Un piano di lavoro e di iniziative

Ho lasciato per ultima, ma, non è certo la cosa meno importante, la discussione dell’assemblea per definire le proposte di lavoro e di mobilitazione, individuando una agenda di iniziative che sappiano esprimere e valorizzare i movimenti reali di resistenza e di lotta.

L’assemblea di Madrid ha indicato la giornata del 28 maggio, giorno in cui ricorre il 145° anniversario della Comune di Parigi, come data per sviluppare in modo unitario e coordinato iniziative e manifestazioni in tutta Europa che indichino il rifiuto e la resistenza sociale al piano dei nostri nemici, l’austerità, i muri, la guerra, la solidarietà ai migranti.

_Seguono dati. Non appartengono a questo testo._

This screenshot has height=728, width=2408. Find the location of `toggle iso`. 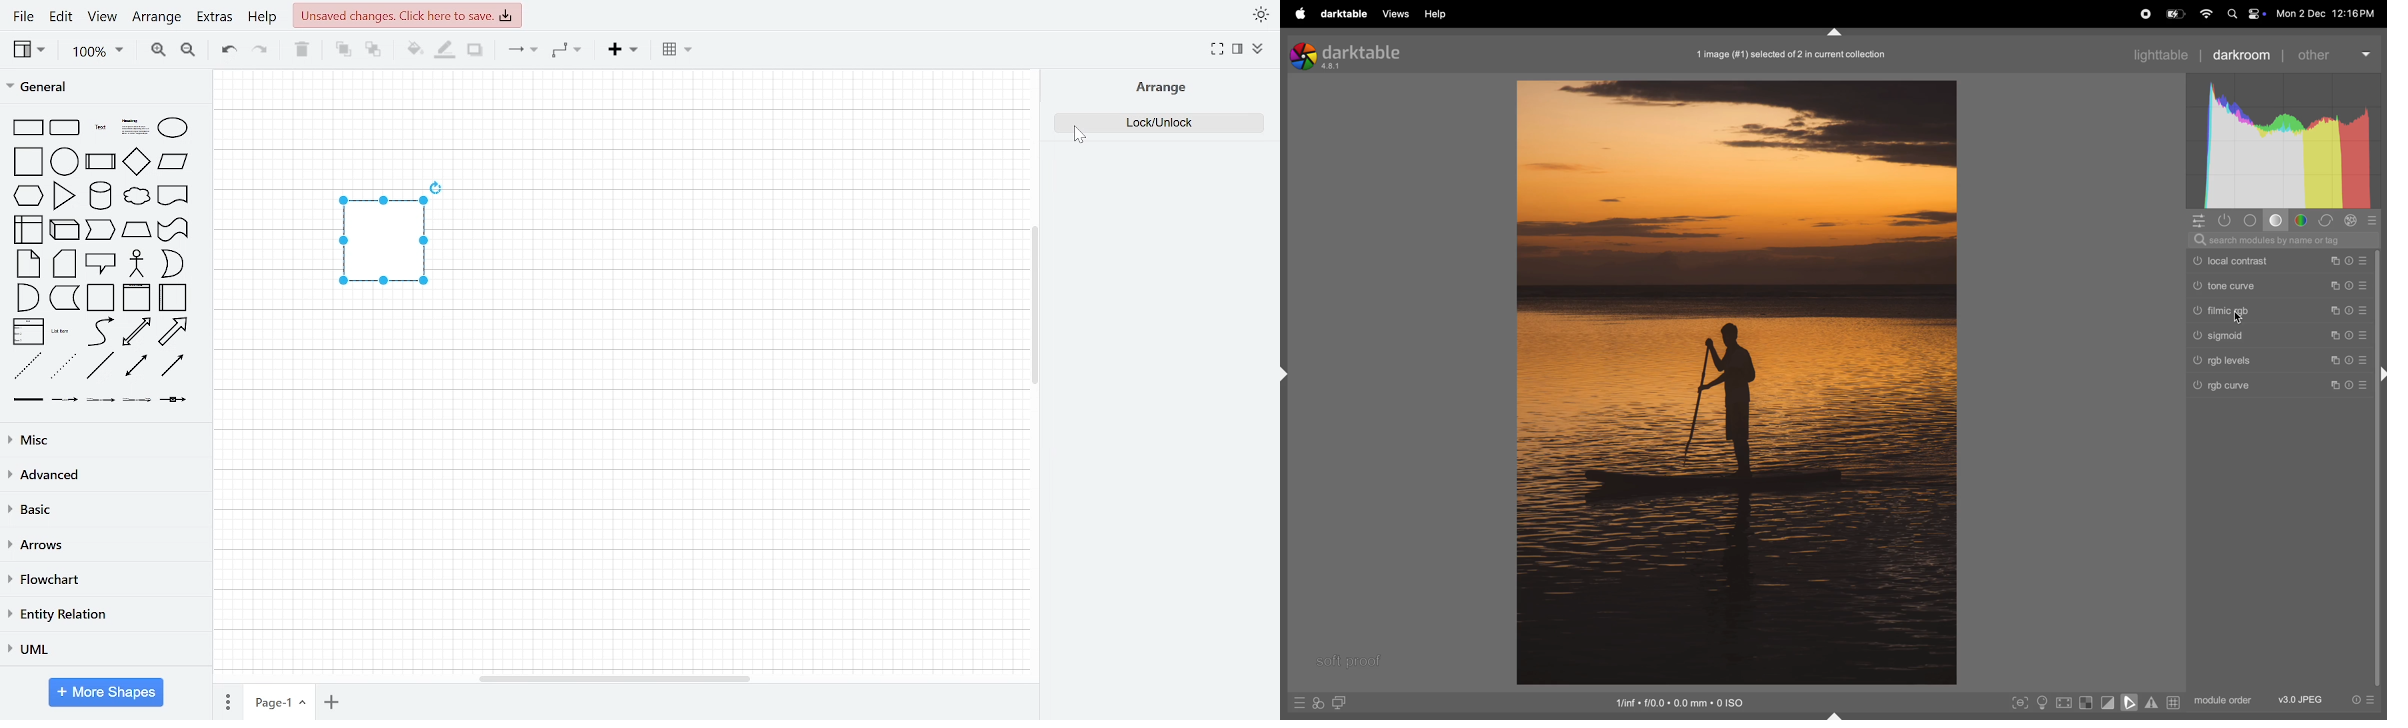

toggle iso is located at coordinates (2045, 703).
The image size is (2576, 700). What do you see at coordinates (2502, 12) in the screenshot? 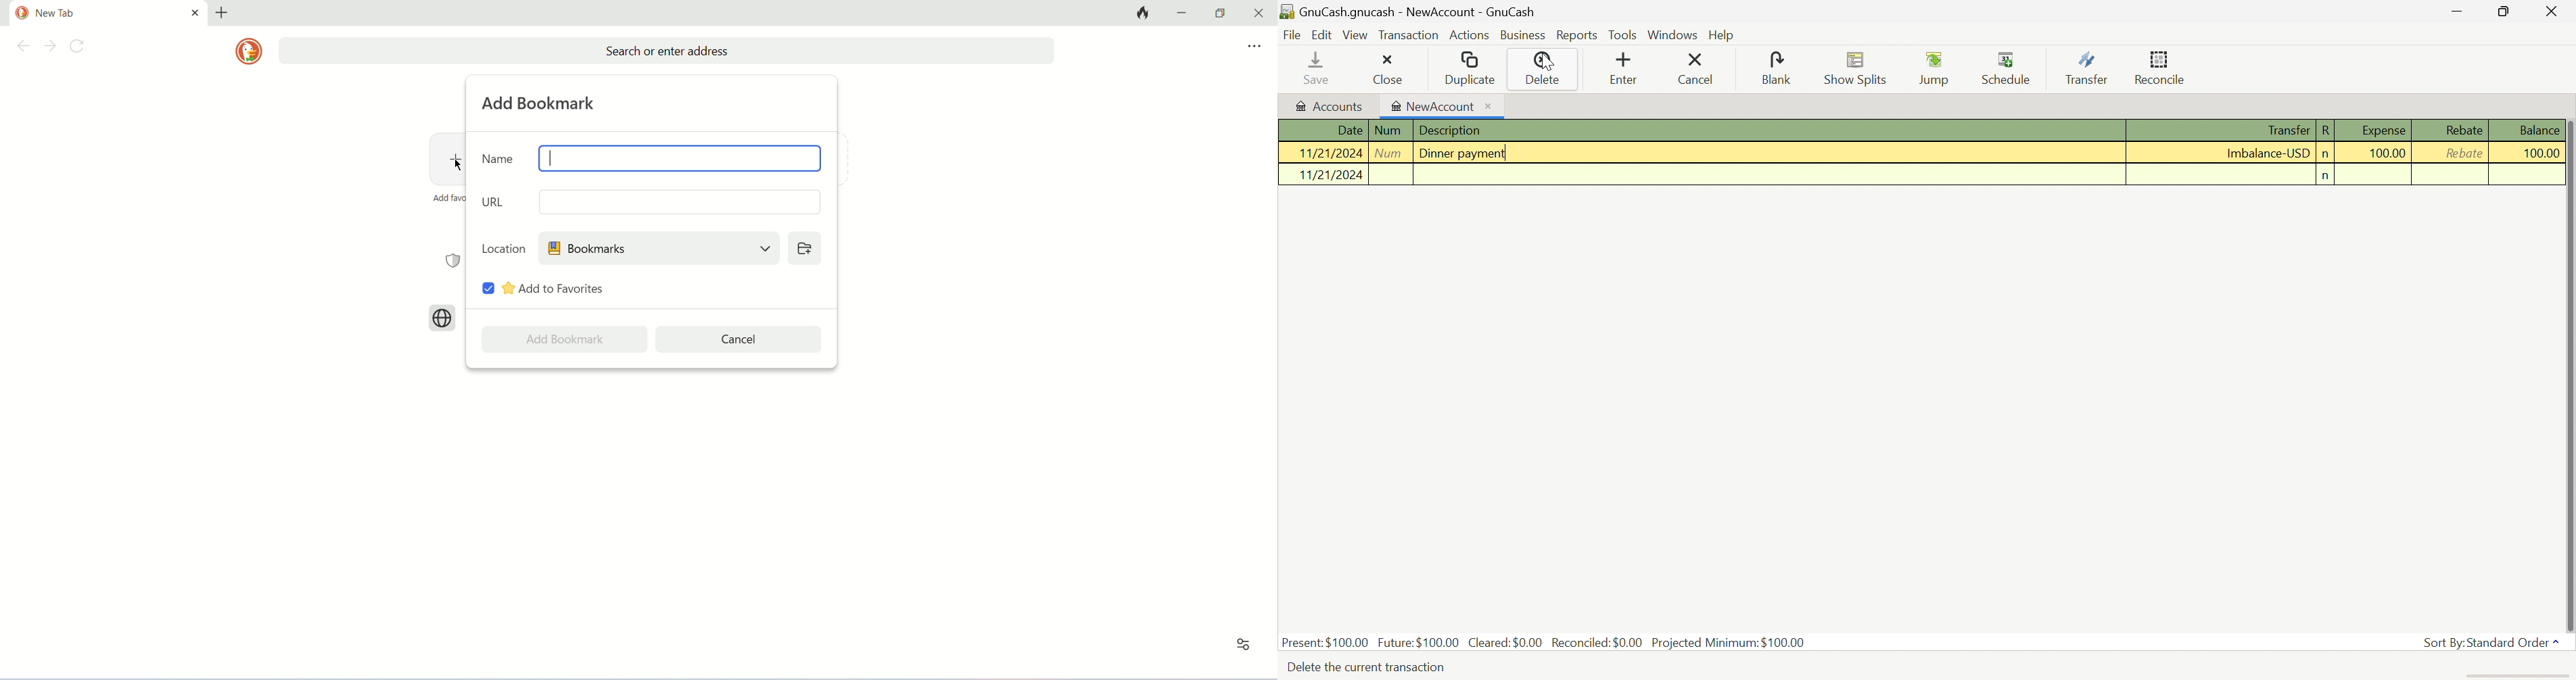
I see `Restore Down` at bounding box center [2502, 12].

La Comune di Parigi rappresentò la prima rivoluzione proletaria, la rottura dell’ordine capitalista, la partecipazione e l’autoorganizzazione, la democrazia reale, una finestra aperta sul futuro possibile dell’umanità. Per questo fu schiacciata nel sangue dalla coalizione di tutte le forze possidenti e reazionarie; ma per gli stessi motivi parla ancora oggi a tutte le classi sfruttate ed oppresse. I versagliesi di oggi sono le istituzioni europee, gli uomini della troika, il governo dell’UE e naturalmente le borghesie che possiedono le imprese e le banche.

Una mobilitazione solidale e internazionalista nel giorno dell’anniversario, strettamente collegata ai movimenti reali di lotta che si stanno producendo, indica la comune volontà di combattere contro l’Europa dei padroni, contro gli ingiusti trattati, per un’alternativa antiliberista e anticapitalista.

Sarà l’assemblea a decidere quali percorsi di iniziativa e di mobilitazione saremo capaci di costruire tutti insieme il 28 maggio e già prima, il 15 maggio, dove si annunciano le iniziative collegate a “Nuit debout”, e poi nei mesi che seguiranno.